AFTER hibernating for five years, Boko Haram shattered the relative peace of the North-East again at the weekend, making a bloody mark on Gwoza in southern Borno State. The insurgents let loose young female suicide bombers in the state. The cost is heavy: 18 slaughtered and 42 injured. The death toll hit 20 on Monday. This is a harsh reminder that Islamic terrorism is still deeply rooted in the North-East despite the pretentiousness in government.
The attacks on Gwoza bore all the toxic imprimatur of Boko Haram. They were well coordinated, catching the security teams off-guard. A female suicide bomber detonated an improvised explosive device at a wedding on Saturday, wreaking mass mayhem. This triggered other calculated convulsions near the General Hospital. As the weary residents began burying the dead, another suicide bomber hit them at the funeral.
This is most callous, but it is the way terrorists operate for maximum impact: when you least expect it. Women and children were the worst hit. In Pulka, a suicide bomber attacked a checkpoint the same day. Two farmers were incinerated on Sunday when an IED exploded on the Kekeno-Cross Kauwa and Monguno Highway.
In the past 10 years, Boko Haram and its splinter force, ISWAP, have rendered the Biu-Maiduguri Highway unsafe. On June 24, terrorists kidnapped a Borno State High Court judge, Haruna Mshelia, his wife, driver, and a police detail there.
Like other terror-afflicted countries, Nigeria is paying a huge price.
Apart from instigating a staggering number of internally displaced persons, Borno Governor, Babagana Zulum remarked in an August 2023 note to UNICEF that Adamawa, Borno, and Yobe – the epicentre of the insurgency – have lost 100,000 citizens to attacks in the 13 years to 2023. The North-East states lost $100 billion to terrorism in the same period.
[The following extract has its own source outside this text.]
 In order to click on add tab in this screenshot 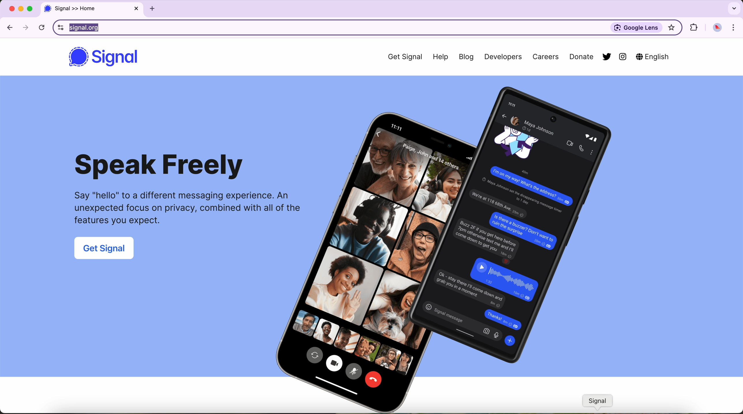, I will do `click(152, 10)`.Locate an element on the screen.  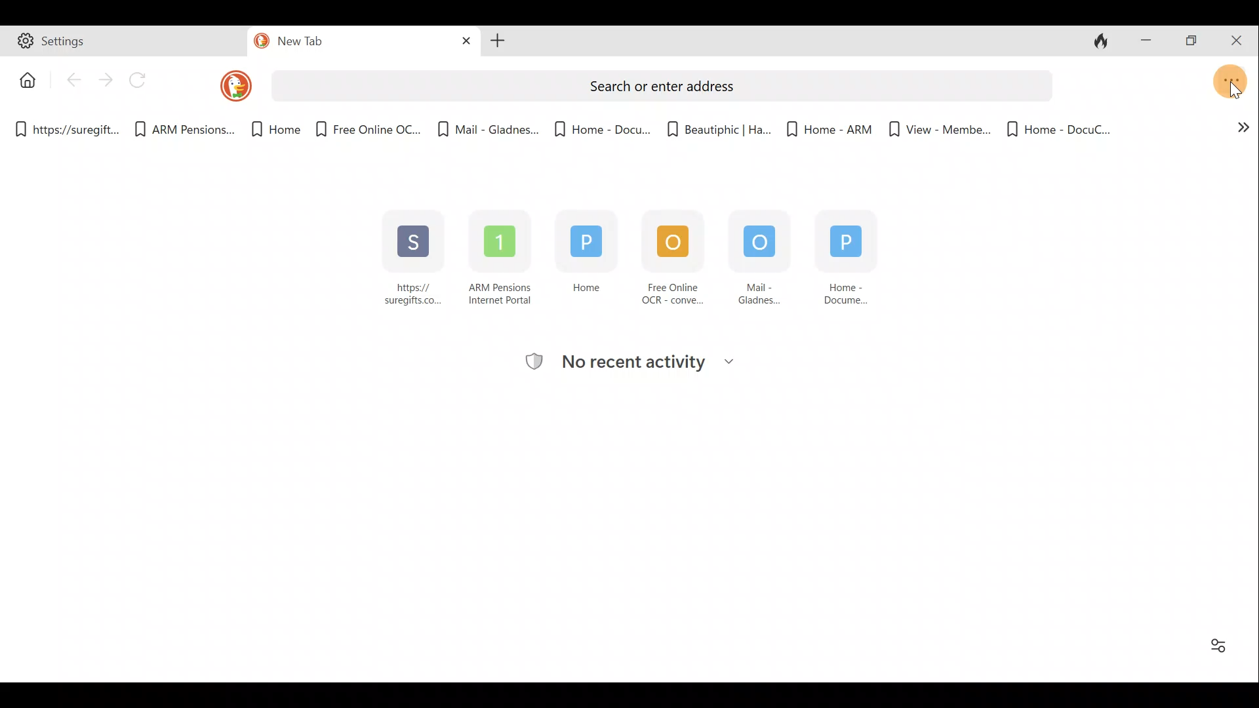
tracking logo is located at coordinates (532, 362).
Boko Haram gained notoriety for the UN Headquarters bombing in Abuja in 2010, the Madalla bus park bombing in 2014, the April 2014 mass abduction of 276 Chibok schoolgirls in Borno, the simulated bombings in Kano in January 2012 that caused 178 deaths, and the mass abduction of Dapchi schoolgirls in Yobe under Buhari.
These are brutal attacks on the sovereign essence of the Nigerian state. The attacks undo all the military’s fight against terrorism. The terrorists undermine education, FDI, social life, and governance.
Action on Armed Violence said suicide bombings represented 54 per cent (72) of Boko Haram attacks and caused 2,278 (75 per cent) civilian casualties.
In fairness, Boko Haram is not occupying massive territories again, as it did successfully under Jonathan. Taoreed Lagbaja, the Chief of Army Staff, said that troops rescued 983 Boko Haram victims in the four months to June. Lagbaja said 5,630 fighters surrendered to the military, which neutralised 282 terrorists.
Instantly, President Bola Tinubu entered the default mode. After strongly condemning the bloodletting, the President vowed that the “purveyors of wanton violence shall have a certain encounter with justice.” These words are eerily familiar but sound hollow. From Goodluck Jonathan to Muhammadu Buhari and now Tinubu, the terrorists have practically gone scot-free after committing horrendous crimes.
Tinubu, like his predecessors, lacks an in-depth understanding of Salafism. It is a narrow, warped ideology: kill ‘unbelievers’ mindlessly and die a martyr in the process. In that elusive heaven, there is eternal hedonism where scores of virgins are at your beck and call.
The Boko Haram insurgents and their offshoots understand the Nigerian state’s weak position. They will continue undermining it if Tinubu does not launch an all-out campaign against them like Israel is doing after the Hamas attacks.
Tinubu should discard the reckless policy of deradicalisation. It has not worked elsewhere and will not work in Nigeria. Instead, terrorists should face the full wrath of the Nigerian state.